01:48karolherbst[d]: but also could be that I'm missing something here
01:48karolherbst[d]: anyway.. that's for tomorrow to file a bug...
01:51mhenning[d]: Yeah, I think that's right
01:51mhenning[d]: I think both the load and store violate that VUID
01:52karolherbst[d]: it's kinda weird that the base address isn't uniform within a subgroup...

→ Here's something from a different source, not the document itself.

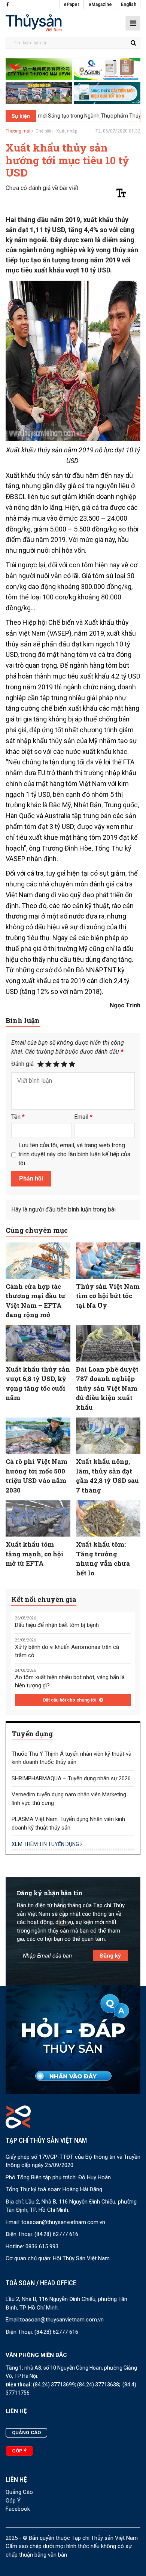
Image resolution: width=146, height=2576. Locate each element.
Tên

01:52karolherbst[d]: like it already starts at that
01:53karolherbst[d]: `All the operands to this instruction must be dynamically uniform within every instance of the Scope of the cooperative matrix. ` 😄
01:53karolherbst[d]: ah yes
01:58karolherbst[d]: so it's not just the VUID, but also the base address isn't dynamically uniform, and the scope is subgroup
01:58karolherbst[d]: oh well.. a problem for tomorrow me
07:12phomes_[d]: mhenning[d]: the screenshot in the qt issue you filed looks kind of similar to the CS issue we had earlier
07:12phomes_[d]: https://cdn.discordapp.com/attachments/1034184951790305330/1437701613891485757/Screenshot_From_2025-11-11_08-10-34.png?ex=69143377&is=6912e1f7&hm=3b635469cc38b582f69ec91ea2b6db7536cd1c84d994e0755792e1941cfdb26e&
07:12phomes_[d]: here they are side by side:
17:36mhenning[d]: I'm pretty certain they have different underlying issues
17:36mhenning[d]: but yes, you can see the blocks along the triangle edges in both cases
18:46_lyude[d]: Is alexander courbet in this channel at all?

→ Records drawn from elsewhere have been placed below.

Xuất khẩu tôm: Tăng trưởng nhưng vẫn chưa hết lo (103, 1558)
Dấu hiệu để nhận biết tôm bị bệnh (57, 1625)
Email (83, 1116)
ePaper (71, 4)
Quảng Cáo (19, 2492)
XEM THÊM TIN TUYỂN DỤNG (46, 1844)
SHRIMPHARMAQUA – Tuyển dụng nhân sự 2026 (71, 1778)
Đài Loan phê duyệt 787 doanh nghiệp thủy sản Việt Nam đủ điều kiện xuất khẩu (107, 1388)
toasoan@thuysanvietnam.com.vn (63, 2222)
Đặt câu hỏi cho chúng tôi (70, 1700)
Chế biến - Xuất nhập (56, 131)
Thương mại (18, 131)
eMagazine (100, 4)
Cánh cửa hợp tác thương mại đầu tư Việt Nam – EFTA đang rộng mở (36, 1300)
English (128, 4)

19:56notthatclippy[d]: _lyude[d]: gnurou
20:01steel01[d]: He is? Oh cool. Maybe I won't have to bug him over email anymore. 😛
20:16notthatclippy[d]: Doubt he actively reads it, but maybe he'll see the pings.
20:17notthatclippy[d]: I was curious and skimmed the user list. There's at least 15 NVIDIA people I recognize there. Don't resist the assimilation.
20:24steel01[d]: Gnurou used to be pretty active with tegra nouveau stuff back in 2016, 2017 era. He's said that he's pretty busy with nova on the clock now and life in general off the clock. So, he may not read much now.
22:45gnurou[d]: yo 👋
22:47gnurou[d]: yeah sorry I don't actively read, so please ping me if there is anything 🙇
22:47gnurou[d]: also most of my memory about Nouveau somehow got wiped out during the time I wasn't active on it 😬😅
22:49gnurou[d]: and steel01[d] please accept my apologies for not replying to your last email! 🙇 I just noticed I left it hanging in my Inbox. Not that I had useful answers anyway 😓
22:51steel01[d]: gnurou[d]: He does live! 😛 And eh, I got it working. Much easier than I ever expected it to be. But I've got to meme on the multi-week response delays anyways. 😉
22:54gnurou[d]: steel01[d]: Do put on me the Shame I deserve! 😁
22:58steel01[d]: steel01[d]: Oh, since you're here, gnurou[d]. Let me bounce this off you real quick. Do you have any idea why gp10b would do this? It's only with nouveau, swiftshader via tegra-drm without the gpu is fine. And gm20b with nouveau is fine. But I get the quoted issue on gp10b with nouveau. So far, neither me nor anyone else even know where to start looking.
23:02gnurou[d]: Uh, so lower clock is less broken? Interesting. I have no idea. 😅
23:03steel01[d]: Yeah, that's the weirdest part. So the underflow theory doesn't seem to work. So... confusion.
23:03gnurou[d]: Maybe you get more FPS that way, which starves another resource? (e.g. mem bandwidth?)
23:03steel01[d]: Mmm. I think I've cranked emc clock to check and it didn't make a difference. Any other pieces of the soc that would be involved?
23:06gnurou[d]: Nothing comes to mind atm, unless the DC is another clock that has been overlooked?
23:07gnurou[d]: (DC might have several clocks. I completely forgot the details thought)
23:09steel01[d]: I tried to look at the dc clocks and got confused... But it looks like they're all just set to max on mainline anyways.
23:09steel01[d]: But alright, thanks. I'll keep poking around.
23:10steel01[d]: Maybe I should take another look through tegradc and see if there's any bandwidth handling in the nvdisp part.